Finally, the Court found that a basic principle of regulatory interpretation supported Plaintiffs’ arguments. This principle states that “a narrow precise and specific subject is not submerged by a later enacted regulation covering a more generalized spectrum.”[23] In this case, the Court concluded that the performance standard for froth flotation mills is narrower than the EPA and Corps regulation which applies to fill material generally. Given this, the Court found that the fill rule does not supersede the more specific performance standard.[24]
Accordingly, the Ninth Circuit reversed the district court’s decision and remanded the case to the district court to vacate the mine tailings permit.

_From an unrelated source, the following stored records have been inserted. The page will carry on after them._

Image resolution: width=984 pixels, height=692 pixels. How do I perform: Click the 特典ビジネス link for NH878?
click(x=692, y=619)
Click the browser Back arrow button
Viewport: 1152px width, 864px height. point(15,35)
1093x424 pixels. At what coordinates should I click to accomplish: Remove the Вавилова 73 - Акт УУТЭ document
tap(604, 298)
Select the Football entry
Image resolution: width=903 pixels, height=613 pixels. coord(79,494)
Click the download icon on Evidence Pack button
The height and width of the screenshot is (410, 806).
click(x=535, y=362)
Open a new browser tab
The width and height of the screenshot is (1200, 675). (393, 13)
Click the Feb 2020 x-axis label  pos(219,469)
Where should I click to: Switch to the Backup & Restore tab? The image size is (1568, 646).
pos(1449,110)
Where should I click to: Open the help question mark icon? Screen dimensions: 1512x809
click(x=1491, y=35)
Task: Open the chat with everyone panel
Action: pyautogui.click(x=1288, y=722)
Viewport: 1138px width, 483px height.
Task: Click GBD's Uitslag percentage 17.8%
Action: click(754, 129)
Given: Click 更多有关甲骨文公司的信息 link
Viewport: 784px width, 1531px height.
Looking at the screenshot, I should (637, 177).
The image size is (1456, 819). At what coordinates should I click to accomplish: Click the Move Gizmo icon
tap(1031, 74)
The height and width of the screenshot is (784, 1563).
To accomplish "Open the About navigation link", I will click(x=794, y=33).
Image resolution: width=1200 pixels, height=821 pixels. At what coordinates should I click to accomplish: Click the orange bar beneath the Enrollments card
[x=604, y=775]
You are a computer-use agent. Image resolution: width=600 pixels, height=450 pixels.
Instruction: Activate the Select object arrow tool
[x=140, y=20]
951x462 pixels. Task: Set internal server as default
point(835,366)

The Court also vacated a second permit issued to Golbelt, Inc. for construction of the associated Cascade Point Marine Facility and the U.S. Forest Service’s Record of Decision approving the general plan, because both actions depended upon the validity of the Corps’ section 404 permit to Coeur Alaska.
Conclusion
By clarifying that discharges subject to EPA’s effluent limitations and performance standards are not subject to the Corps permitting authority, the Court has better defined the scope of Corps jurisdiction over discharges to waters of the United States. As a result, the case has application well beyond proposed mining operations in Alaska, and is relevant to operations that result in discharges that are regulated under CWA sections 301 and 306, even though those discharges would otherwise fall within the Corps’ permitting scheme.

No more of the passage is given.